TRAVAIL À EFFECTUER
1. D'après l'extrait, à quelle date la réunion avec les Tutsi a-t-elle été organisée ?
2. Transcrivez la partie de l'extrait qui commence à « L’atmosphère était telle » et se termine à « Mubuga et Rwamiko. ».

EXTRAIT CITÉ
****************************************
3) La Direction du Groupe scolaire Marie Merci a comploté contre les étudiants Tutsi.
L’atmosphère était telle que les Tutsi, ayant également appris ce qui se passait ailleurs, étaient poussés à s’enfuir; mais le 4 mai 1994, le Directeur, l’abbé Uwayezu Emmanuel, celui qui était chargé de l’éducation dans Gikongoro et quelques gendarmes, ont organisé une réunion avec les Tutsi, soit disant pour les rassurer sur leur sécurité mais en réalité pour les contraindre à ne pas s’enfuir. Ont participé a cette réunion, le Préfet de la Préfecture de Gikongoro, Bucyibaruta Laurent, le Sous-préfet de la Sous-préfecture Munini, Biniga Damiyani, Monseigneur Misago Augustin, évêque de la Diocèse de Gikongoro, le Bourgmestre de la Commune Rwamiko Silas Munyurangabo, celui de la Commune Mubuga Nyiridandi Charles, le chef de la gendarmerie à Mubuga le Sous-lieutenant Hitimana Anaclet, et d’autres autorités qui étaient venues de la Préfecture et des Communes Mubuga et Rwamiko.
****************************************
SECTION DES DONNÉES
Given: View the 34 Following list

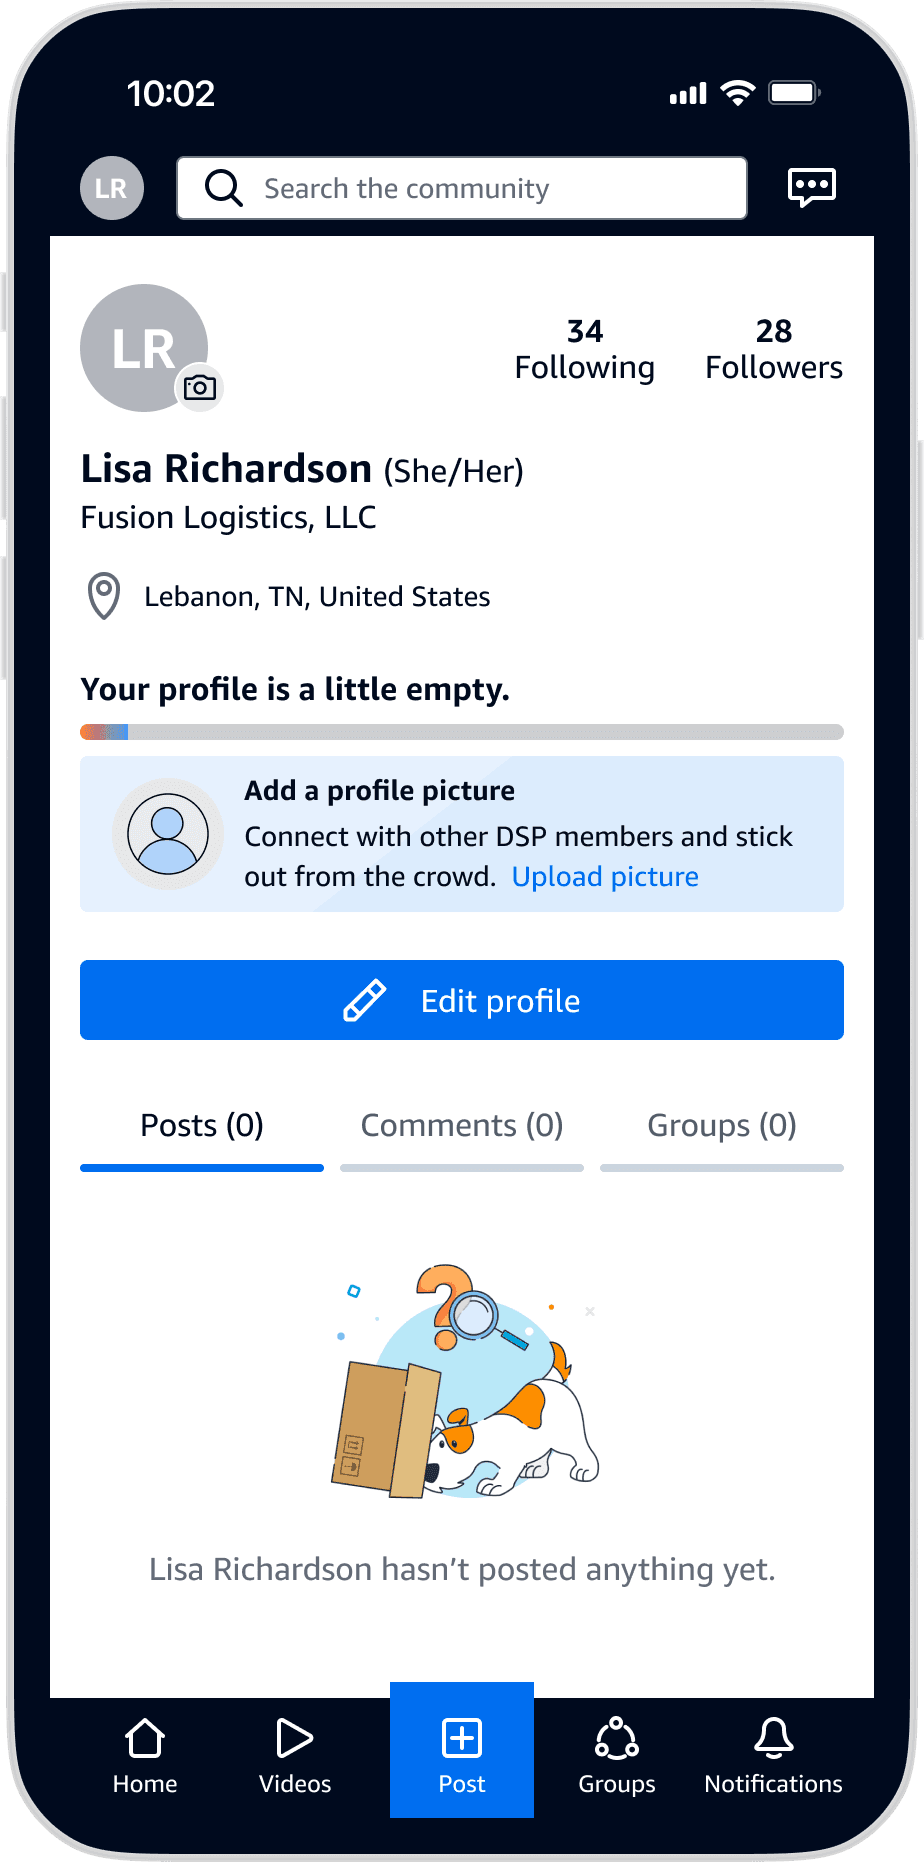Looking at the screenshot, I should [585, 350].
****************************************
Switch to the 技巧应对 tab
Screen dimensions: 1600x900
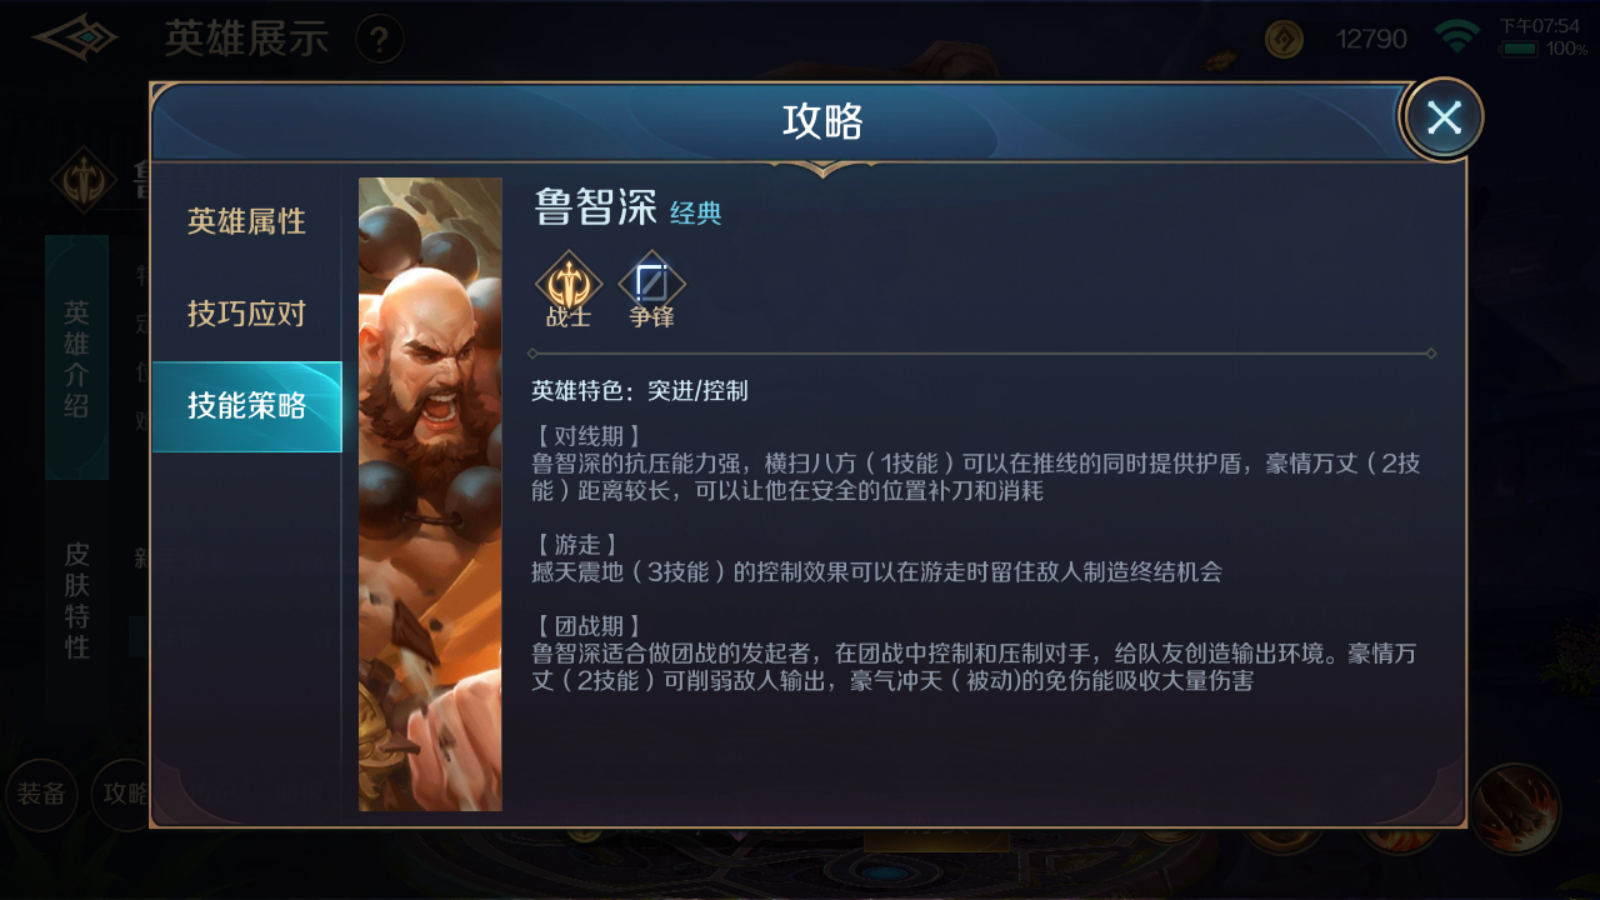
****************************************
CORRIGÉ
1. Le 4 mai 1994.

2.
L’atmosphère était telle que les Tutsi, ayant également appris ce qui se passait ailleurs, étaient poussés à s’enfuir; mais le 4 mai 1994, le Directeur, l’abbé Uwayezu Emmanuel, celui qui était chargé de l’éducation dans Gikongoro et quelques gendarmes, ont organisé une réunion avec les Tutsi, soit disant pour les rassurer sur leur sécurité mais en réalité pour les contraindre à ne pas s’enfuir. Ont participé a cette réunion, le Préfet de la Préfecture de Gikongoro, Bucyibaruta Laurent, le Sous-préfet de la Sous-préfecture Munini, Biniga Damiyani, Monseigneur Misago Augustin, évêque de la Diocèse de Gikongoro, le Bourgmestre de la Commune Rwamiko Silas Munyurangabo, celui de la Commune Mubuga Nyiridandi Charles, le chef de la gendarmerie à Mubuga le Sous-lieutenant Hitimana Anaclet, et d’autres autorités qui étaient venues de la Préfecture et des Communes Mubuga et Rwamiko.